■ Description of the task ■
Please render the items from the first line through the line containing "Image resolution: width=599", inclusive, as a JSON list of strings with one string per line, leaving out blank lines.

■ Dataset content ■
++++++++++++++++++++

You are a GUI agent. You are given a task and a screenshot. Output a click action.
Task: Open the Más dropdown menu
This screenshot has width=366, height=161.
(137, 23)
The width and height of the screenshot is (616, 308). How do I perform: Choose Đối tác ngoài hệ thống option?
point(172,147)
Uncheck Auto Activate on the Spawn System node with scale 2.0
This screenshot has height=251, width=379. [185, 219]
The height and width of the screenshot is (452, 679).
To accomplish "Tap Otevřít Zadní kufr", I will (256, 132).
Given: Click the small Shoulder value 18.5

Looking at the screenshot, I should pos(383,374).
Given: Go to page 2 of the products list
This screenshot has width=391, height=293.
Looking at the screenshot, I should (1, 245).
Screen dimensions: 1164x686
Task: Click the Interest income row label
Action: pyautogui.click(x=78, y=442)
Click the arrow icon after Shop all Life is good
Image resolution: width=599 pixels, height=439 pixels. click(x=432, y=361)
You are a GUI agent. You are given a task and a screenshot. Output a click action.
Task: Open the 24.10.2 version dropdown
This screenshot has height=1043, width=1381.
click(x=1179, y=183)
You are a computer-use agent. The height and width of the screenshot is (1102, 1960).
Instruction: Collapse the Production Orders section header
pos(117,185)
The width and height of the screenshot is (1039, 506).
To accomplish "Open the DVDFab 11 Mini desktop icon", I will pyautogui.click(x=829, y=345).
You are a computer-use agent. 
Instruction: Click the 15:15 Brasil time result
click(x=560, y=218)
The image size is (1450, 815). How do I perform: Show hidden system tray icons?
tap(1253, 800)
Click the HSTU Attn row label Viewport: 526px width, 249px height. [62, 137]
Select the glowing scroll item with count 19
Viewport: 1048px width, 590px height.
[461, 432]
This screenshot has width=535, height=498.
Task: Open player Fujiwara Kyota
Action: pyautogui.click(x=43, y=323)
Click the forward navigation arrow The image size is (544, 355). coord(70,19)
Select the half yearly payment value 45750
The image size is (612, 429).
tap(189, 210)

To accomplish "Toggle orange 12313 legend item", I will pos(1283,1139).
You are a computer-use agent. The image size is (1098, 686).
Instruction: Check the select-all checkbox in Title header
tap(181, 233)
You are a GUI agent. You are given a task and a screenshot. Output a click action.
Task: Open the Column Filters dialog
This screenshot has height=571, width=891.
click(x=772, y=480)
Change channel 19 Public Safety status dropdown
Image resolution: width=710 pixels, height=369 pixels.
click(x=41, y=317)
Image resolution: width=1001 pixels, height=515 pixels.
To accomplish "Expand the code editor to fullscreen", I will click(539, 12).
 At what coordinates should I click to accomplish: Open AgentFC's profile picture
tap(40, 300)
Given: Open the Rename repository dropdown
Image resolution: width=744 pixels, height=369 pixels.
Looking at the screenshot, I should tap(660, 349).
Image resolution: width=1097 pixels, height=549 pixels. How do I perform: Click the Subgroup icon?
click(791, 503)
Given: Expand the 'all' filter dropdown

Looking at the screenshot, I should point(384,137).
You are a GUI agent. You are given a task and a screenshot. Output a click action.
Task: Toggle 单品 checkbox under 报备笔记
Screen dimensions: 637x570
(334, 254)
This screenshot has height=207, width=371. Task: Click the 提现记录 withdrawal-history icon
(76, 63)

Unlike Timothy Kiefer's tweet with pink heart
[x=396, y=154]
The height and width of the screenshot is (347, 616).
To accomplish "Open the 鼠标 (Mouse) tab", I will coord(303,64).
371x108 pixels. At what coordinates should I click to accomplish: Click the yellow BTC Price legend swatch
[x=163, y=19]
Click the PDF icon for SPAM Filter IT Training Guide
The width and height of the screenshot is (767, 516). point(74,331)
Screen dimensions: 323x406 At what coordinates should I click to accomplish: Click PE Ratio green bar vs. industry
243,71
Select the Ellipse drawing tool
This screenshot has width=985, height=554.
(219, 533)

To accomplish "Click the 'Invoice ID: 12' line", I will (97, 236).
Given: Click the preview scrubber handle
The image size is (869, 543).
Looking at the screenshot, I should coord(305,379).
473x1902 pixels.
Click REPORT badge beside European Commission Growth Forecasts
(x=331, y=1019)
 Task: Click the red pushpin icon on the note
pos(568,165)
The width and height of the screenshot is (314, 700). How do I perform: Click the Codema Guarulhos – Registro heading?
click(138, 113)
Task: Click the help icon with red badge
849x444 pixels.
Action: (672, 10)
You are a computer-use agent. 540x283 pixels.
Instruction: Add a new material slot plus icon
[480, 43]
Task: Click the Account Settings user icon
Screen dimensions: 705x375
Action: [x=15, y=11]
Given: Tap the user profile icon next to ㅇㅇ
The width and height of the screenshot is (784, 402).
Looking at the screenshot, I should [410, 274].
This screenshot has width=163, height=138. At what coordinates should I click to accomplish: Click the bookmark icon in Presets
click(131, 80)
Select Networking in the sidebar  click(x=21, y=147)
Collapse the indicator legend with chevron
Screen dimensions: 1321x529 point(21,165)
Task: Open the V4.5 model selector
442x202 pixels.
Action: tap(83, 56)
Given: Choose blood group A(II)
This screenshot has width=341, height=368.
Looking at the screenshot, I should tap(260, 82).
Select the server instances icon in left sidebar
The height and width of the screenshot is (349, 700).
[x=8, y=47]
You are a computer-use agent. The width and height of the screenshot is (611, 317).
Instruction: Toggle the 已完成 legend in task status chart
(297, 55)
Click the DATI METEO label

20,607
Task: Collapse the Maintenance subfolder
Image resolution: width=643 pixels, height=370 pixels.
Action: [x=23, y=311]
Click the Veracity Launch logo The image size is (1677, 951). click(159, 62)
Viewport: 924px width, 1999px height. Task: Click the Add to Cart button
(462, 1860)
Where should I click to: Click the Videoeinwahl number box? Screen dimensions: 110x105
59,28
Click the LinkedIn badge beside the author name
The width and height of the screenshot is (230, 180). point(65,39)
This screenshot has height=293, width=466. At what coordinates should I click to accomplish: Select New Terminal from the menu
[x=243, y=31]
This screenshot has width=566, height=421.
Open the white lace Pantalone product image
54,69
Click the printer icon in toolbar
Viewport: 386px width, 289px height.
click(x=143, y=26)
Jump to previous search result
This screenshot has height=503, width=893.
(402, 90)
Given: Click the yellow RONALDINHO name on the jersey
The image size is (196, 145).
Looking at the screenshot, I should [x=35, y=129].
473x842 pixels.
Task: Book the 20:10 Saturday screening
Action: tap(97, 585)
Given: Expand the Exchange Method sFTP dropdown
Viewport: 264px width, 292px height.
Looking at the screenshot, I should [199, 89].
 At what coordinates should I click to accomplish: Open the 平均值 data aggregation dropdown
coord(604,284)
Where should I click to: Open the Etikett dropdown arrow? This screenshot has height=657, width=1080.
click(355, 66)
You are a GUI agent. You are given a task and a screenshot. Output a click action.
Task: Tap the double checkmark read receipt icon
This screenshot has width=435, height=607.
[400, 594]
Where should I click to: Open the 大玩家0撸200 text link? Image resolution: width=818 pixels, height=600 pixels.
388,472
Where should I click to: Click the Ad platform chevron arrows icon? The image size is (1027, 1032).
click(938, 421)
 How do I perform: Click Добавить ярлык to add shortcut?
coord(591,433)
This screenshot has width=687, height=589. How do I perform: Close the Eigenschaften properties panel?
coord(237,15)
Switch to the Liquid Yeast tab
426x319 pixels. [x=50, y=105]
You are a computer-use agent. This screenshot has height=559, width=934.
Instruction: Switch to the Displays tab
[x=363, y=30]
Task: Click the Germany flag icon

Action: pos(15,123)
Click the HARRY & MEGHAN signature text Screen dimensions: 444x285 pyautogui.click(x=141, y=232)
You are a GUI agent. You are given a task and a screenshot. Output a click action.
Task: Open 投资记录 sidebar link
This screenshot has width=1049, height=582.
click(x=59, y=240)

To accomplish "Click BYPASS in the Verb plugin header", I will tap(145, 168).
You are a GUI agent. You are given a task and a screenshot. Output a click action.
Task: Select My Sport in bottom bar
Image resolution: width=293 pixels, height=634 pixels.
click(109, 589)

++++++++++++++++++++

■ Final result ■
[
  "You are a GUI agent. You are given a task and a screenshot. Output a click action.",
  "Task: Open the Más dropdown menu",
  "This screenshot has width=366, height=161.",
  "(137, 23)",
  "The width and height of the screenshot is (616, 308). How do I perform: Choose Đối tác ngoài hệ thống option?",
  "point(172,147)",
  "Uncheck Auto Activate on the Spawn System node with scale 2.0",
  "This screenshot has height=251, width=379. [185, 219]",
  "The height and width of the screenshot is (452, 679).",
  "To accomplish \"Tap Otevřít Zadní kufr\", I will (256, 132).",
  "Given: Click the small Shoulder value 18.5",
  "Looking at the screenshot, I should pos(383,374).",
  "Given: Go to page 2 of the products list",
  "This screenshot has width=391, height=293.",
  "Looking at the screenshot, I should (1, 245).",
  "Screen dimensions: 1164x686",
  "Task: Click the Interest income row label",
  "Action: pyautogui.click(x=78, y=442)",
  "Click the arrow icon after Shop all Life is good",
  "Image resolution: width=599 pixels, height=439 pixels. click(x=432, y=361)"
]